LinuxQuestions.org

LinuxQuestions.org (/questions/)
-   Linux - General (https://www.linuxquestions.org/questions/linux-general-1/)
-   -   linux single (https://www.linuxquestions.org/questions/linux-general-1/linux-single-36435/)

j0ck 11-25-2002 01:12 PM
linux single
 
Greetings, I just had a Red Hat machine brought to me and the root password had been changed, no one knew the password. well after some reading I found out that a certain time in the boot process I could type "linux single" and I got in and changed the root password and now all is well.
well....... is there any way to change that to where no one could do that? how can I disable that to prevent it from happening to my machine. this seems very insecure.
thanx
j0ck

RijilV 11-25-2002 01:17 PM
yes it is. Really the only way to secure booting up Linux is to either put a password on Grub or if you use Lilo put a password on that. even if you disable single user mode, someone can still type in from the boot-loader prompt something like:

linux init=/bin/bash

and have at it with your system. so yah. Grub will allow for you to have a password for entering anything but the default selections, I don't use grub but I'm sure somebody here can give you a hand...

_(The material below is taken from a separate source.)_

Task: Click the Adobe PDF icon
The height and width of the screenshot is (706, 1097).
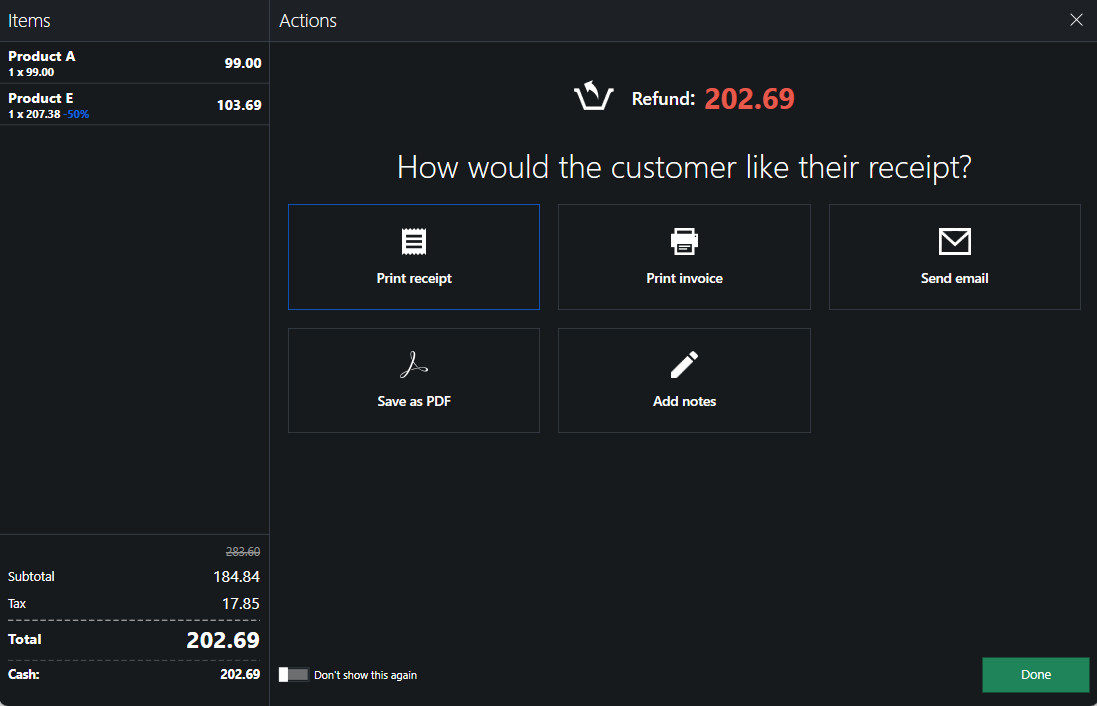Action: click(414, 366)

vladkrack 11-25-2002 01:58 PM
Hi,

In grub to set a password you must edit the file /boot/grub/menu.lst and add the option "password = <your_password>", and then on to edit your line and add something to then like init=/bin/bash or linux single you will must type `p` and insert the right pass.

But your software security is direct related to your machine physical security, if you can mantain this last one anything you do will be just another dificulty in the way of the invader, but not total security. An example of how to break any resistance from boot loaders is to boot from a mini-distro in a floppy ....

verigoth 11-25-2002 06:07 PM
the only true secure linux box is a machine not on a network surrounded by a brick wall. the reason single user mode exists is because if someone has local access, they have your machine anyways...all it takes is a bootdisk...unless you make it really secure, but then all that is needed is a screwdriver...monitor local access, that's all that really can be done.

verigoth

neo77777 11-25-2002 07:34 PM
Place this line into /etc/inittab after initdefault statement
~~:S:wait:/sbin/sulogin
It will make sure that single user mode still requires the root's password. Just train your memory to memorize the root password.

neo77777 11-25-2002 07:35 PM
For more info on linux boot security issues and how to protect yourself best refer to http://www.bastille-linux.org/jay/an...rewdriver.html

j0ck 11-26-2002 02:23 PM
thanx neo ( and everyone else) that was exactly what i was looking for.
:p


All times are GMT -5. The time now is 04:22 AM.